What you need to do
What is the number of lines in the records below holding the string "Open"? Reply with it and nothing else.

Given records
■ ■ ■ ■

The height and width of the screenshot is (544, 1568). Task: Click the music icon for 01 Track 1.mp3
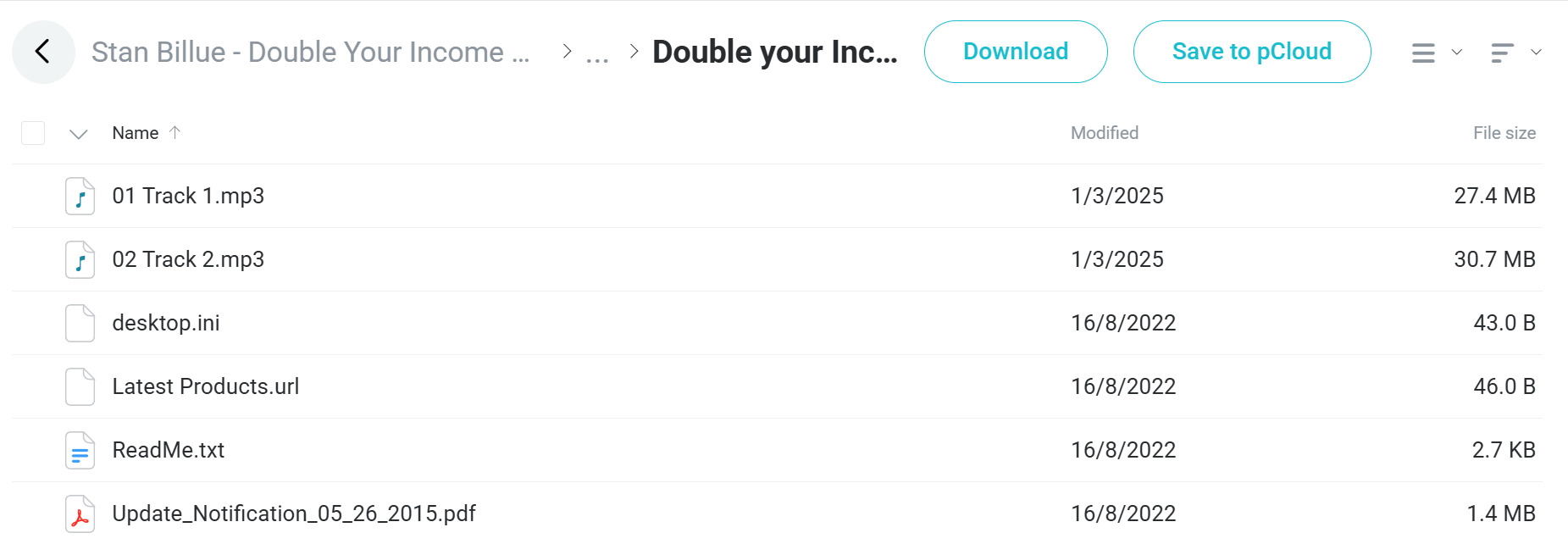pos(80,196)
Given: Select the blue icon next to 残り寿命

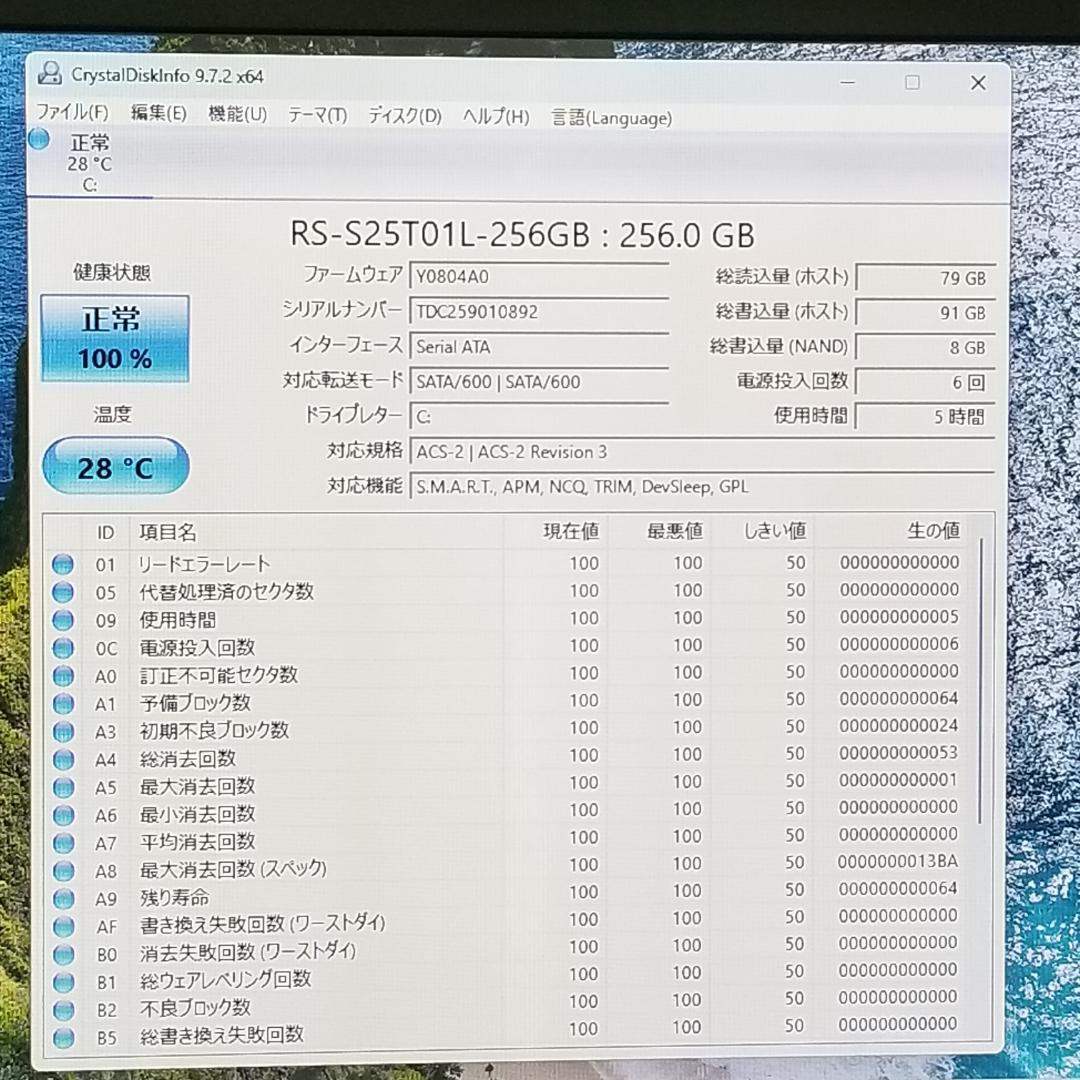Looking at the screenshot, I should (62, 899).
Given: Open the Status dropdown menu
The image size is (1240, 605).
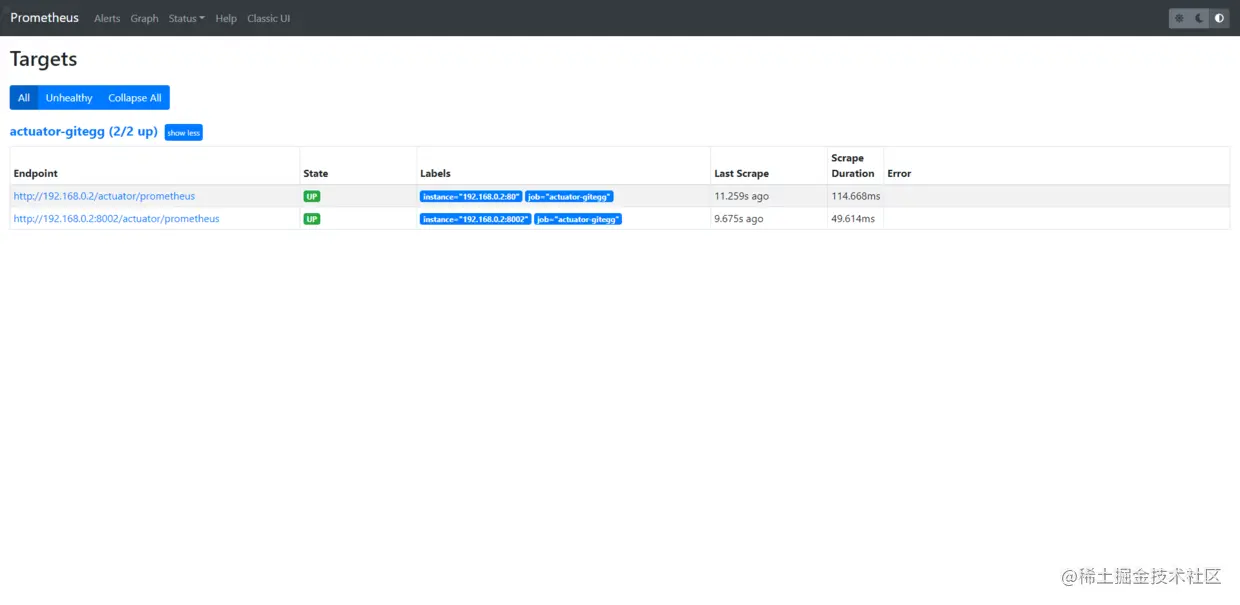Looking at the screenshot, I should [x=186, y=18].
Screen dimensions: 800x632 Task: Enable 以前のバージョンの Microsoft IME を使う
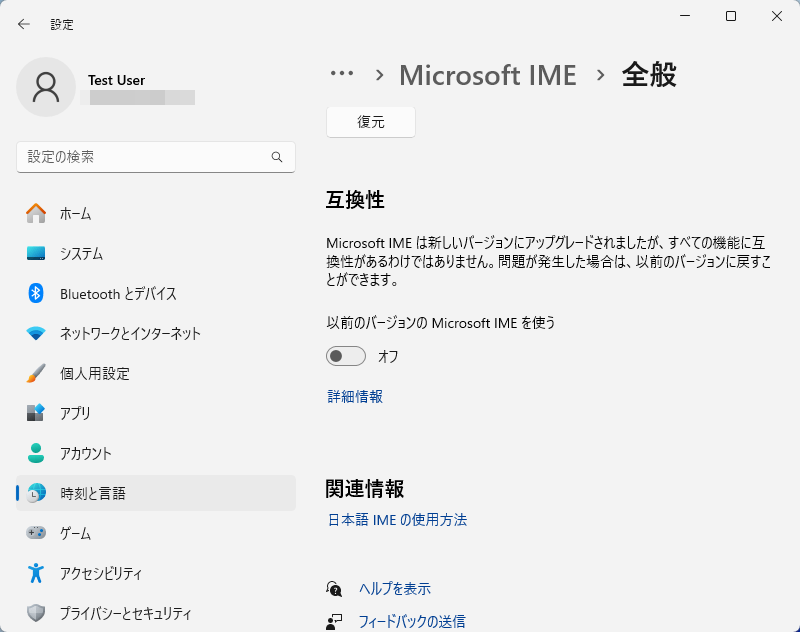click(x=346, y=356)
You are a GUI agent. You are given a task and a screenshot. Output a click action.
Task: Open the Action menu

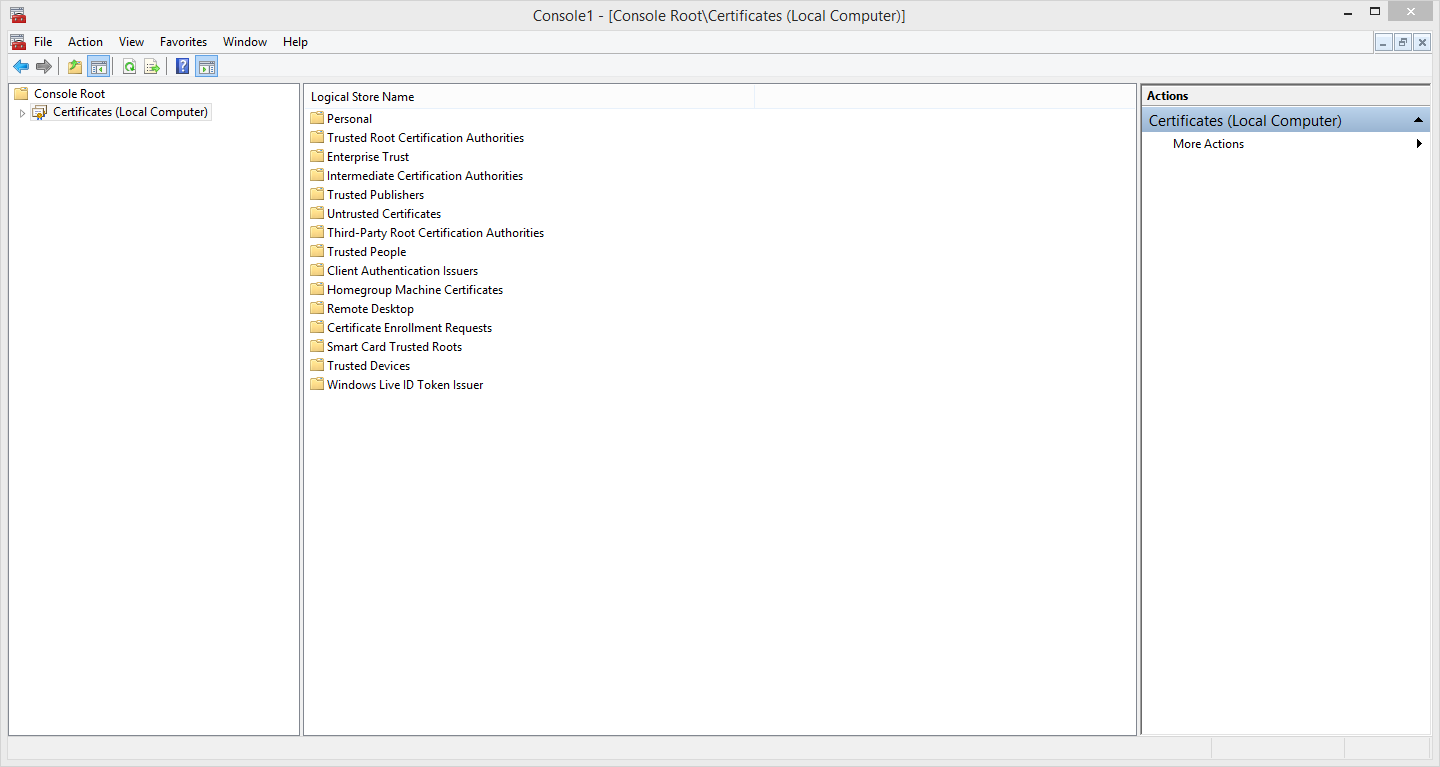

■ ■ ■ ■

Written solution
2